WRHM
- Country: Guyana
- Broadcast area: National
- Headquarters: Georgetown

Programming
- Language: English
- Picture format: 480i (NTSC)

Ownership
- Owner: WRHM Inc.

History
- Launched: mid-1980s
- Closed: 2025

Links
- Website: https://www.capitolnewsonline.com/

Availability

Terrestrial
- VHF: Channel 7

= WRHM (Guyanan TV station) =

Guyanese television network

WRHM, also known as WRHM 7, was a Guyanese over-the-air television network owned by WRHM Inc., it is the second oldest television station in the country and the first to be available entirely free-to-air. In addition to its main station on channel 7, it operates a second station on channel 38.
==History==
It is unknown when exactly did WRHM sign on. Before its launch, there was only one television station in Guyana, VCT Network, which was a scrambled outlet in its early years. WRHM was the first to broadcast its signals without subscription. WRHM was given two licenses, even though it was not originally registered as a company, which it did so in 1992. In February 1998, WRHM announced that it would relocate its second channel (channel 6) to UHF channel 38, with the vacated VHF frequency being used by CNS. The move was complete in April.

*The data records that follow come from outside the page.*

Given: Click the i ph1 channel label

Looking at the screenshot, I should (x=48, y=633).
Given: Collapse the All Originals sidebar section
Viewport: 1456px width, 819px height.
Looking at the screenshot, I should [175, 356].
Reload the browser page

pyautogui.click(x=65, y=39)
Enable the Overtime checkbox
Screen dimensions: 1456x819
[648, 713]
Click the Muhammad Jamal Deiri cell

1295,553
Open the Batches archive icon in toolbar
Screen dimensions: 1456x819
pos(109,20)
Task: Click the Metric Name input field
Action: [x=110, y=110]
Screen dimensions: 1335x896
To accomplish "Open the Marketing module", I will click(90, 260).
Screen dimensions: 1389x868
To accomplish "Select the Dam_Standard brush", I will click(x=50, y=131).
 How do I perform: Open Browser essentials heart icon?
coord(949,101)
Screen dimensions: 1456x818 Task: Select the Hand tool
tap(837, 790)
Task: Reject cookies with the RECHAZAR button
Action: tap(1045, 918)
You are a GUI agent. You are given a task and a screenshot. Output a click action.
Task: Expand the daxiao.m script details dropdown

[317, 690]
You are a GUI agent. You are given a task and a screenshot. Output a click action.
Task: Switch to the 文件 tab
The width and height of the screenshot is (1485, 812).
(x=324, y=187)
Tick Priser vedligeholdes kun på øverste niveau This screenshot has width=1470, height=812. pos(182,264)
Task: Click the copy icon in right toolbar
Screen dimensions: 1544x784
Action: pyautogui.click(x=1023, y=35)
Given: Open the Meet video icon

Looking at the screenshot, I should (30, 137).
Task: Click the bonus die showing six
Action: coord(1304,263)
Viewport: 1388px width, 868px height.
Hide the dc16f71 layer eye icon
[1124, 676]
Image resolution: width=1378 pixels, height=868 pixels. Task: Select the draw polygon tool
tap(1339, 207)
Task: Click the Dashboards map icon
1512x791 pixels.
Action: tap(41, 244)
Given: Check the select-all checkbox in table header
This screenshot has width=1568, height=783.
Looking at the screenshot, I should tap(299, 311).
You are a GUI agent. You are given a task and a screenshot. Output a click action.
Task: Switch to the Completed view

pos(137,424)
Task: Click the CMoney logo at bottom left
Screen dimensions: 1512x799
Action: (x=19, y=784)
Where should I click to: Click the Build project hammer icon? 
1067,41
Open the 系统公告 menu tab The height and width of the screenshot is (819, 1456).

On 6 April 2000, WRHM was the Guyanese carrier of a special CARICOM discussion program on the establishment of the Caribbean Court of Justice. The station, alongside VCT, was the target of criticism due to the airing of the Andrew Douglas tape.

It obtained the rights to the 2008 Olympic Games alongside the Caribbean Media Corporation and US network NBC. The channel would carry rights from both feeds, with CMC favoring Caribbean athletes. This caused a minor incident with NCN Television, causing it to prevent the channel from airing any NBC outlet without consent from the parties involved.

The station was one of several that pooled its resources to combat a GUY$2.5 license fee. On 1 October 2013, the station received a warning from the regulator to apply for a new license by 31 October, otherwise, the station would be considered illegal under the new laws.

Its founder Rex McKay died on 21 December 2023, at the age of 95.